Chapitre 4

2.9K 218 4
                                        

« Cette nuit...dans le jardin...vers minuit...»

Je me mordis la lèvre tout en me demandant ce que Louis-Henri pouvait bien avoir à me dire.

- Vous semblez soucieuse, y aurait-il un problème ?, me demanda Antoinette.

Je lui souris et dissimulai de mon mieux le billet de mon beau-frère.

- Non, aucun, répondis-je. Seulement, j'aimerais me reposer, un peu.

Puis, pour appuyer mon propos, je me mis à bailler. Je me levai, m'inclinai, puis m'approchai de la porte. Non, je n'était point fatiguée. Je voulais seulement me détendre un peu, et m'occuper de ma bonne vieille Fiona. Or, la voix de Clarisse m'arrêta.

- Non, point, Cendrine. Demeure, dit-elle. Je sais que tu vas aux écuries. Mais j'ai à te parler. Antoinette, Bertille, vous pouvez disposer.

Si Antoinette s'exécuta de bonne grâce, Bertille partit en me fusillant du regard. Quand nous fûmes seules, Clarisse tourna la tête vers moi.

- Ferme la porte, Cendrine.

Je m'exécutai. Clarisse, alors, se leva et me tourna autour tel un marchand devant du bétail. Muette. Le silence de la pièce était seulement brisé par le cliquetis de ses talons et le bruit sourd de son éventail.

- Chétive...une belle poitrine...un bon port de tête...une peau de porcelaine...quoiqu'une mauvaise posture... Je pourrais faire de toi une femme, dit-elle.

- Mère, je ne suis là que...

- Parce que je t'ai fait mandée, acheva Clarisse avec autorité. Je sais que la mort bientôt proche de ton père te mine, ajouta-t-elle, mais il faut songer à ton avenir. Non, ne dis rien. Ne crois pas que je suis insensible au trépas de Guillaume, mais il faut songer à l'avenir.

J'acquiesçai en silence.

- Est-ce pour cela que vous m'avez demander de venir ?, demandai-je. Pour me trouver un parti ?

Clarisse retourna s'assoir.

- Non, bien sûr. Ce n'est qu'un détail qui aurait pu attendre tes vingt-et-un ans, répondit-elle. Non. Je t'ai fait mandée car ton père tient à ce que tu hérite de chacun de ses biens. Y comprit ses appartements à Paris.

- Ah, dis-je, surprise.

- Avec Antoinette, nous pensons nous installer là-bas, après l'enterrement, poursuivit Clarisse. Il me faut ton accord, et je voulais te proposer également de nous suivre.

Je ne répondis rien. Evidemment : c'était l'endroit rêvé pour trouver un bon parti à Antoinette. Est-ce que je leur donnais mon accord ? Bien sûr. Est-ce que je les suivais ? Cela restait à voir. Je souhaitais seulement vivre tranquillement. Je ne recherchais ni gloire, ni richesses, ni mari, ni rien. Si, il restait une chose que je souhaitais : revoir Anne.

- Alors ? Tu es muette, s'emporta Clarisse.

- Je vous donne mon accord, quant à vous accompagner, cela reste à voir.
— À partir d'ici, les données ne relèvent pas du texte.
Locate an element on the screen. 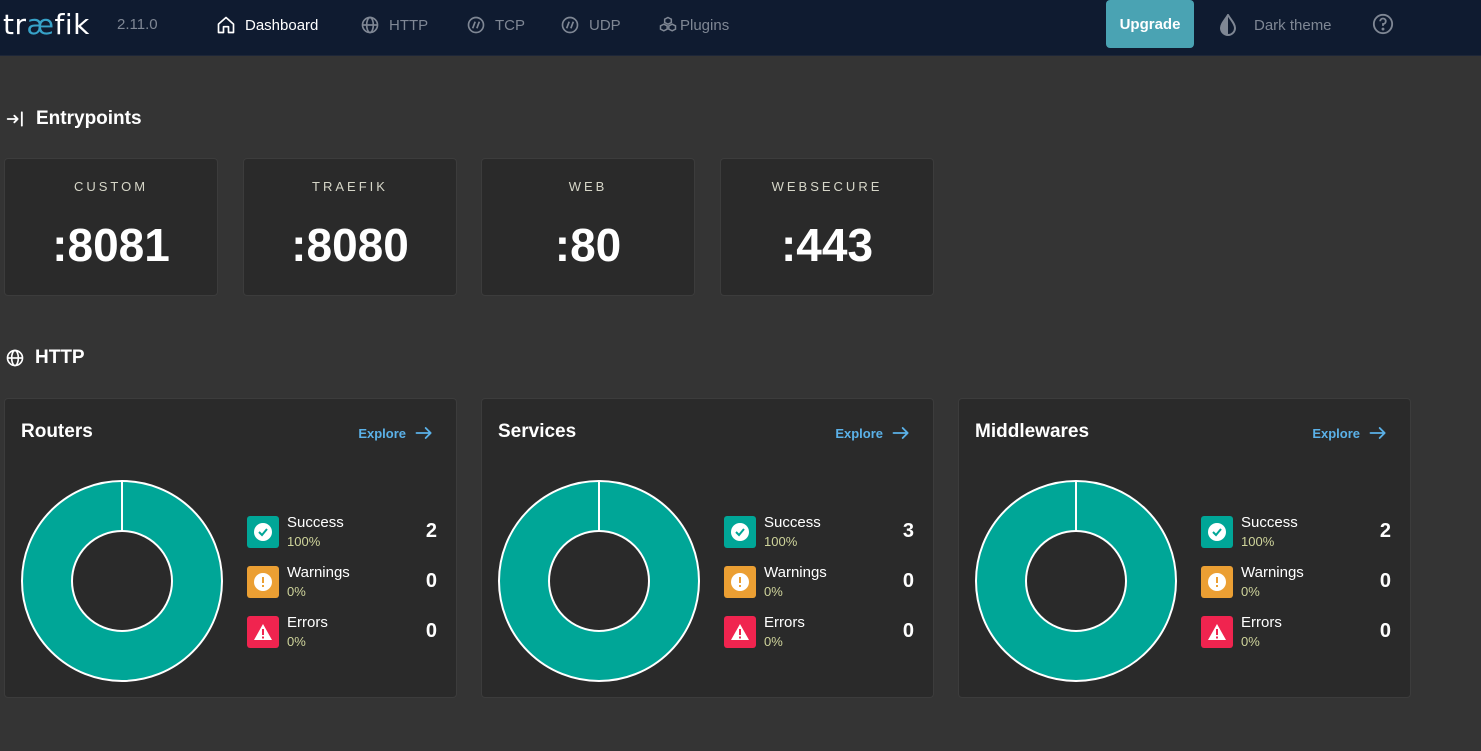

J'avais tempéré ma voix. Mon père allait mourir et Clarisse songeait déjà à s'en aller ? Elle songeait déjà à un après ? Et depuis combien de temps avait-elle ces projets en tête ? Tant de questions me pressaient.

- Réfléchis-y, me dit Clarisse.

J'acquiesçai et partis, abandonnant mon projet de me promener à cheval. Que pouvais-je faire, sinon veiller sur mon père, aller voir Henriette, ou me morfondre seule ? Aussi, je choisis d'aller voir Henriette et de peut-être l'aider à faire les repas.

Je descendis les escaliers jusqu'au rez-de-chaussée. Cela me rappelait tant de souvenirs ! Je fus tout de suite envahie par l'odeur de soupe de mon enfance...décidément à part les personnes, rien n'avait changé.

Je trouvai Henriette affairée aux fourneaux. Quand elle me vit, elle sourit.

- Ah ! Cendrine ! Tu es là !, s'exclama-t-elle. Alors, tu as vu tout le monde, pas vrai ?

- En effet.

Henriette essuya ses mains sur son tablier.

- Alors tu as pu remarqué certains...changements, dit-elle.

- Oui, surtout chez Louis-Henri !, m'exclamai-je.

- Certes, il est beaucoup plus aimable...il me dit même bonjour !, répondit Henriette.

J'allais répliquer quand je vis une silhouette dans l'embrasure de la porte.